Насколько владыка был открытым, оценит любой читатель этой книги. А насколько он умел быть требователен, можно понять и почувствовать из его реплики во время встречи в Московской духовной академии. Студент, будущий пастырь, дерзко возразил митрополиту: «”Я не могу принять того, что вы говорите о священнике. Я получил священническое рукоположение, я – живая икона Христа”. Я тогда спросил: “Ты знаешь, что такое икона?» – «Да, это священное изображение”.– “Икона начинается с того, что это кусок дерева. Делается доска, ее приготавливают, затем на ней пишут, и она становится иконой, когда ее освящают. Она становится иконой, когда люди смотрят на нее и видят уже не ее, а того, кто на ней изображен. Святой Иоанн Златоуст говорит: если хочешь молиться, встань перед иконой и закрой глаза, потому что икона – открытое окно к Богу, к святым. Пока ты не стал таковым, ты просто раскрашенная доска, а не икона Христа”».

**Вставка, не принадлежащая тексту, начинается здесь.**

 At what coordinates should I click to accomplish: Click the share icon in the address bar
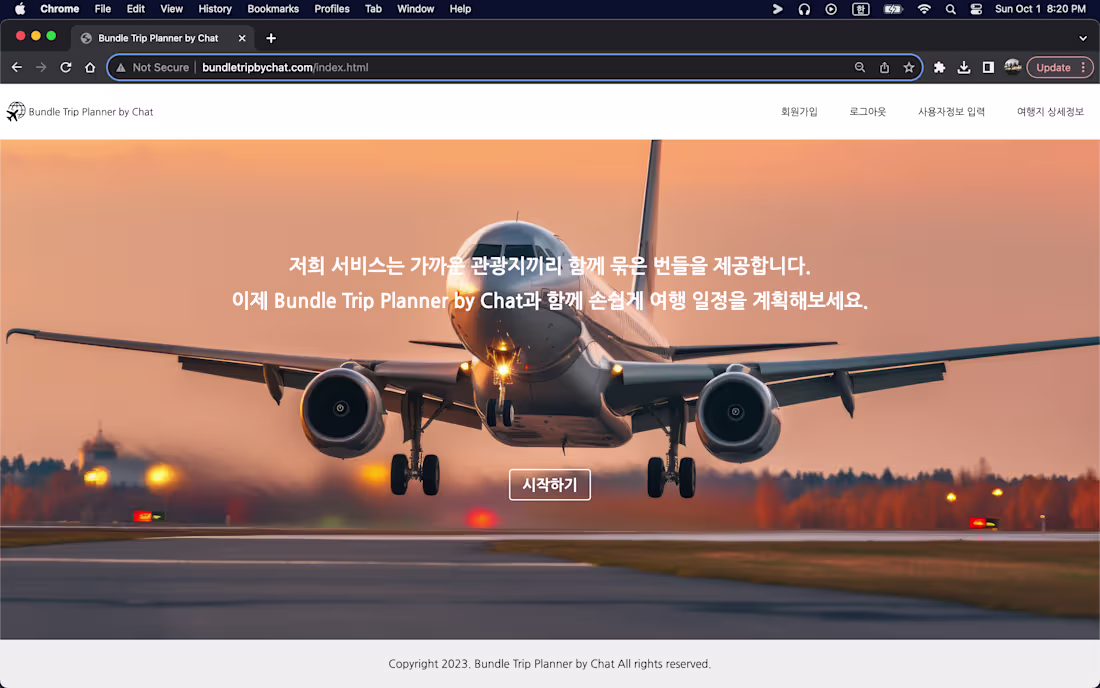(884, 67)
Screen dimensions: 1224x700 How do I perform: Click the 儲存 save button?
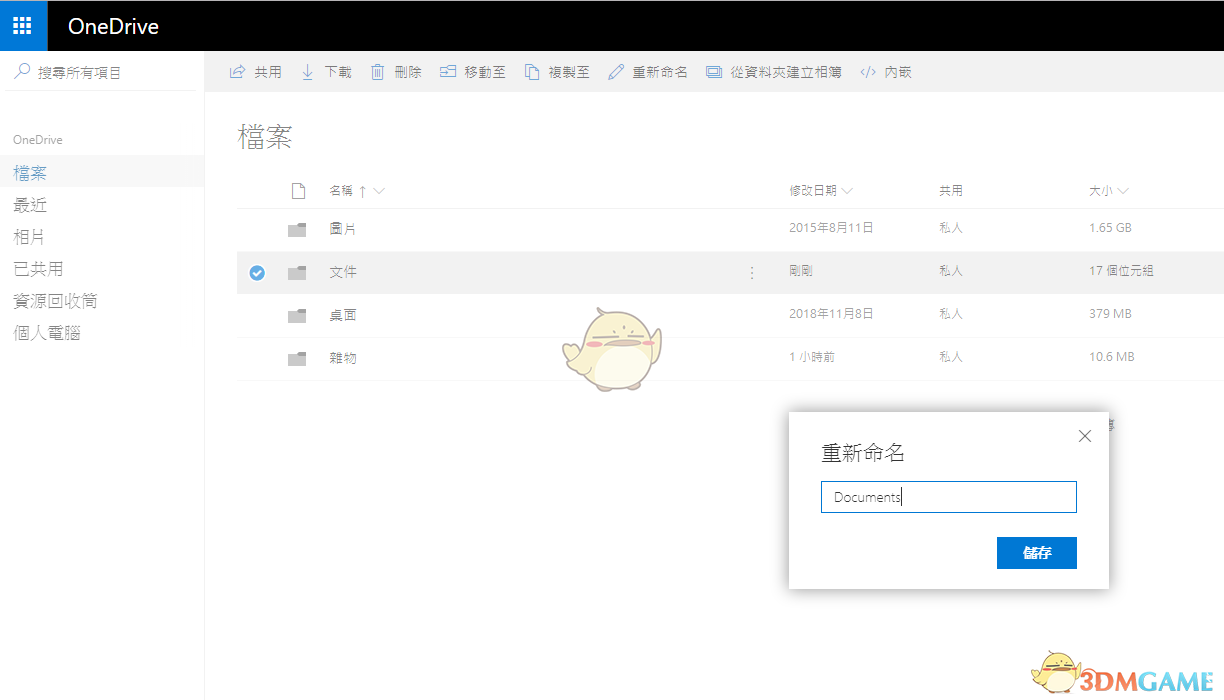pyautogui.click(x=1036, y=553)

Но эта требовательность – не от самодостаточной суровости, она тоже – от любви. И к этому конкретному священнику, и к его будущему прихожанину, которому предстоит встреча либо с раскрашенной доской, либо с живым проводником истины. А эта истина дается всем, кто хочет и готов с ней встретиться. Среди рассказов владыки есть важное воспоминание о поездке в Индию, где он много часов наблюдал, как молятся в стране победившего язычества. Что мог сказать «обычный» православный богослов об этом молитвенном действе? Легко догадаться. И доморощенные ревнители веры обвиняли владыку в том, что он релятивист. А митрополит Антоний исходил из другого, не из равенства вер и коррозии взглядов. А из презумпции истины. Человек в конечном счете молится Истинному Богу, а не своим представлениям о Нем. И в той мере, в какой его молитва глубока и сильна, она доходит до Единственного. Истина открыта индуистам в малой степени, но упорство и сила надежды могут дать им то, чего не достигаем мы. Свет бьет нам в окно, а к ним пробивается сквозь щелку, но мы часто закрываем ставни, а они приникают к щелке.

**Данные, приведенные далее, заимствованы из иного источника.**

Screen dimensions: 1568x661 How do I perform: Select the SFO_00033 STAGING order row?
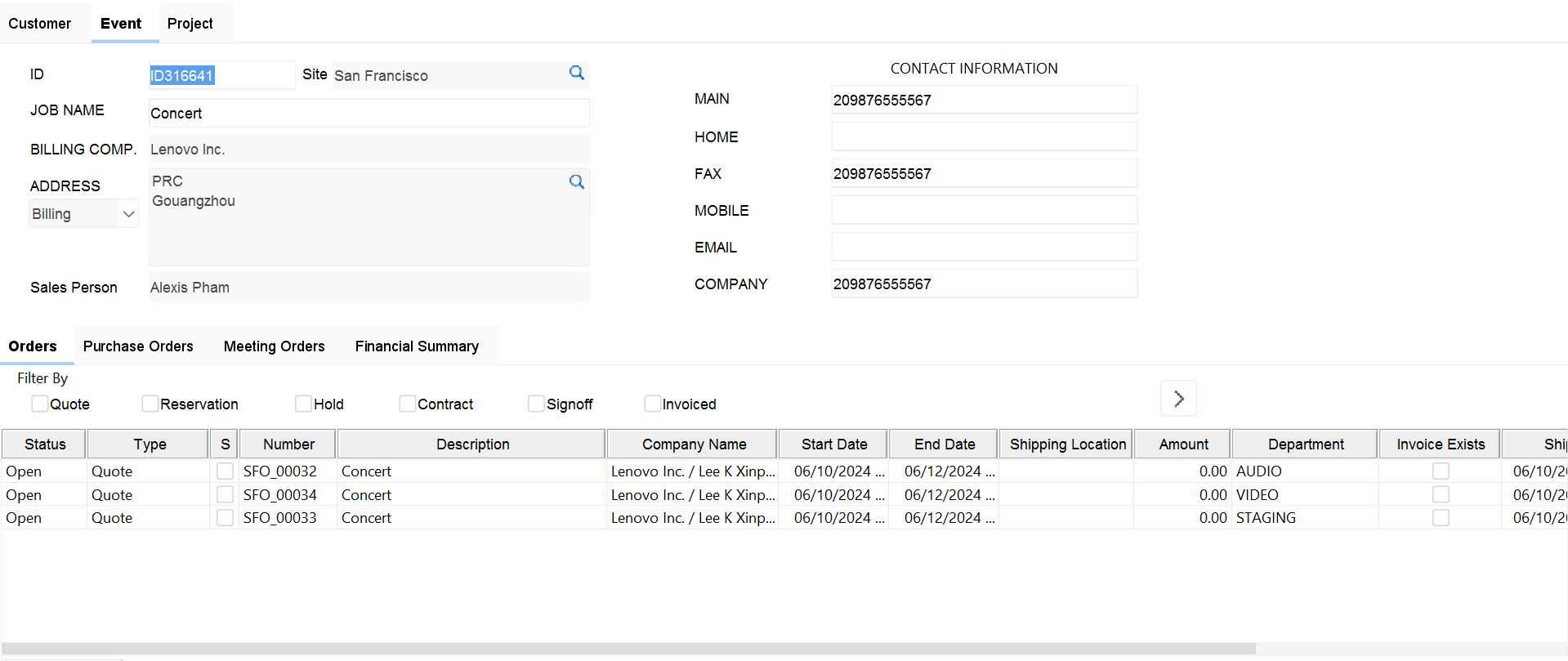[279, 518]
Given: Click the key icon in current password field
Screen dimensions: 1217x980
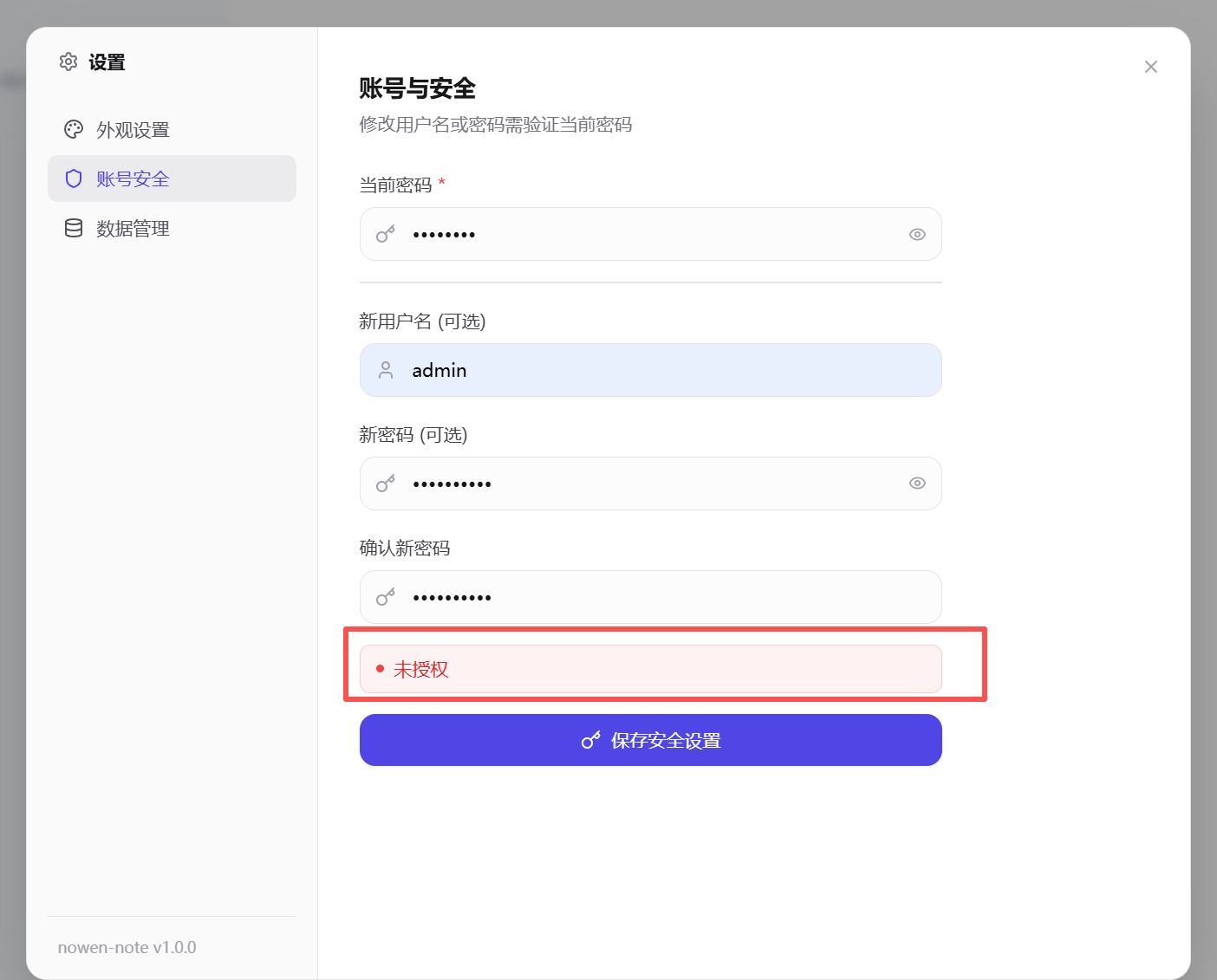Looking at the screenshot, I should pos(386,234).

Любовь сулит прощение и понимание. И она же не дает уйти в уютные дебри, в теологические отвлеченности, отвернувшись от современника – такого, какой тебе дан. Со всеми его радостями и страхами, интеллектуальным багажом и жизненным опытом, чаще всего далеким от евангельской нормы. Беседы и даже книги владыки (всегда короткие, потому что в отличие от трактата, разговор о душе и по душам не терпит многословия) адресованы этому самому современнику. Они отвечают на вопросы очень конкретные, связанные с переживаемой эпохой: может ли еще молиться современный человек? А если да, то как и в каких формах? А верить – может? Во что и, опять же, как. А сомневаться имеет право? В чем именно?

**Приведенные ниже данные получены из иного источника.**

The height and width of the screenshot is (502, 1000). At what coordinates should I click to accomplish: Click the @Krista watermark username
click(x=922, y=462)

Но чем конкретней, даже актуальней тема, которую поднимает владыка, тем яснее, что она просвечена светом вечности. Оттуда, из вечности смотрит митрополит Сурожский Антоний (Блум) на нас своими глубоко посаженными глазами. Оттуда, из вечности идут его размышления и советы. И мы становимся причастны вечности – через него. «И вот, бессмертные на время,/ Мы к лику сосен причтены. И от болезней, эпидемий/ И смерти освобождены», как писал Пастернак. Иначе это было бы скоропортящееся богословие минуты, которое ничем не лучше вневременного, абстрактного богословия.